SOURCE EXTRACT:
________

In South Dakota, we have learned from experience that the US Army Corps of Engineers shows the same control over the Missouri River System as a newborn baby has with it’s bowels. They lie to us even when the truth would suffice. There……I have added my two cents worth. I have no doubt it is actually worth slightly less than two cents.
After a record year of flooding, the water was dropping so quickly that I have used Dock 44′s webcam on a daily basis with a marker that I placed myself to watch the water levels at Lake Francis Case. We wandered out on October 8th to make one last sailing trip before getting the boat out for the long cold winter that is destine to set in. This is my least favorite thing to do in the whole world. Seriously, taking my boat out for the winter has become the most depressing thing I am forced to do.
When we arrived, we discovered there were only four boats left in the marina and the water was so low, I was actually just a little nervous as last week I had ten feet of water under my boat and now, not only could I see mud banks that I have never seen before, I could see the actual concrete mooring weight on the mooring to the east of my boat. We would be taking serious risk to try and go sailing today and hope to find someone capable of getting us loaded and out of there when we returned on Sunday. I should not complain as we did get in the water at the end of March this last spring and only missed five weekends up to this point.
There were three sailboats and one of those fume puking power things referred to as a powerboat. One of those sailboats belonged to a couple there that I had never met before. Their boat, “No Patients” is the boat I had helped rescue earlier in the summer when they were unable to make it out there and it had broken loose from its mooring and floated to the back of Snake Creek Bay. She had her keel buried in about 4 inches or more of mud as the record flood water had started receding. I really feel fortunate because even finding that boat way back where she had ended up was a stroke of luck all in itself. Anyway, it was a lot of work to save her but I would do that for any sailboat and I hope that someday if my girl should be in need of rescue, someone would put that much effort into saving her.

________

EXERCISE DATA:
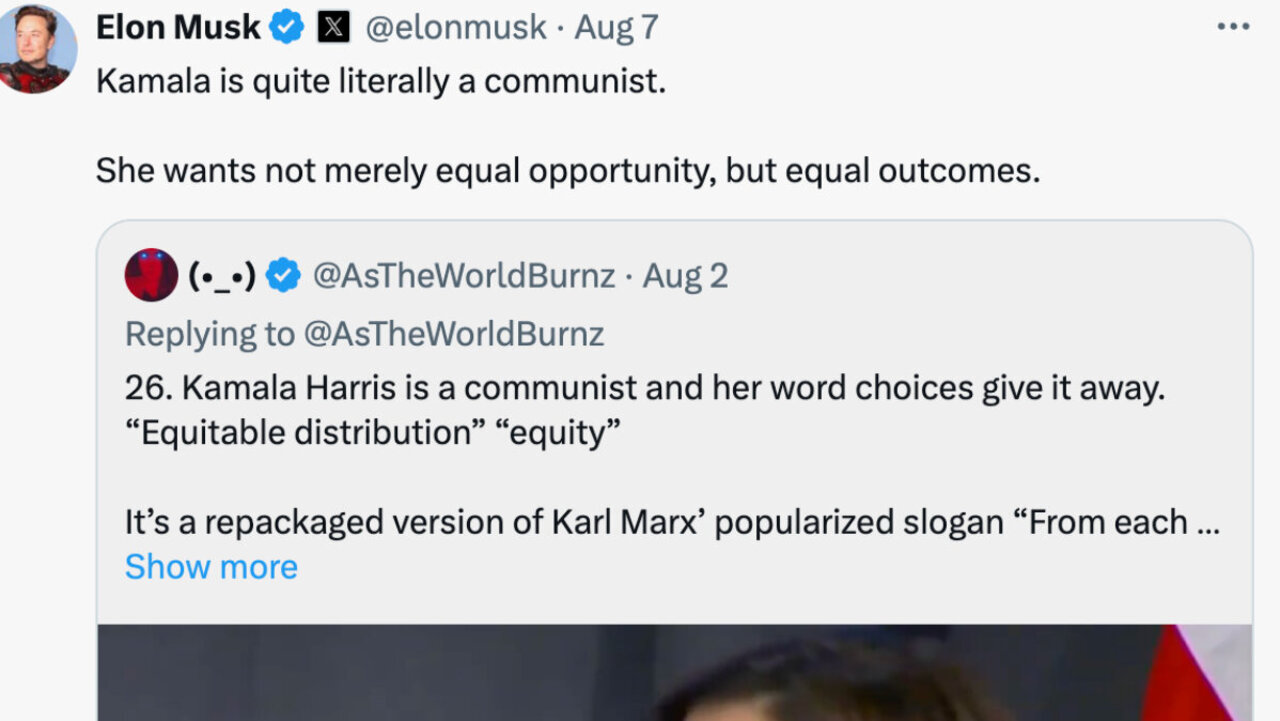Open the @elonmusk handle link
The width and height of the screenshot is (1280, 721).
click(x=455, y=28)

________

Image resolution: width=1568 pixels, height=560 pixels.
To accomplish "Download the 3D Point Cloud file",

________

PROBLEM:
Please check each statement against the Lake Francis Case post and answer yes or no, quoting the words from the post that decide it.
1. The outing to the marina took place on October 8th.
2. Five boats were left in the marina on arrival.
3. The boat went into the water at the end of April.

ANSWER BOX:
1. Yes: "We wandered out on October 8th"
2. No: "there were only four boats left in the marina"
3. No: "we did get in the water at the end of March this last spring"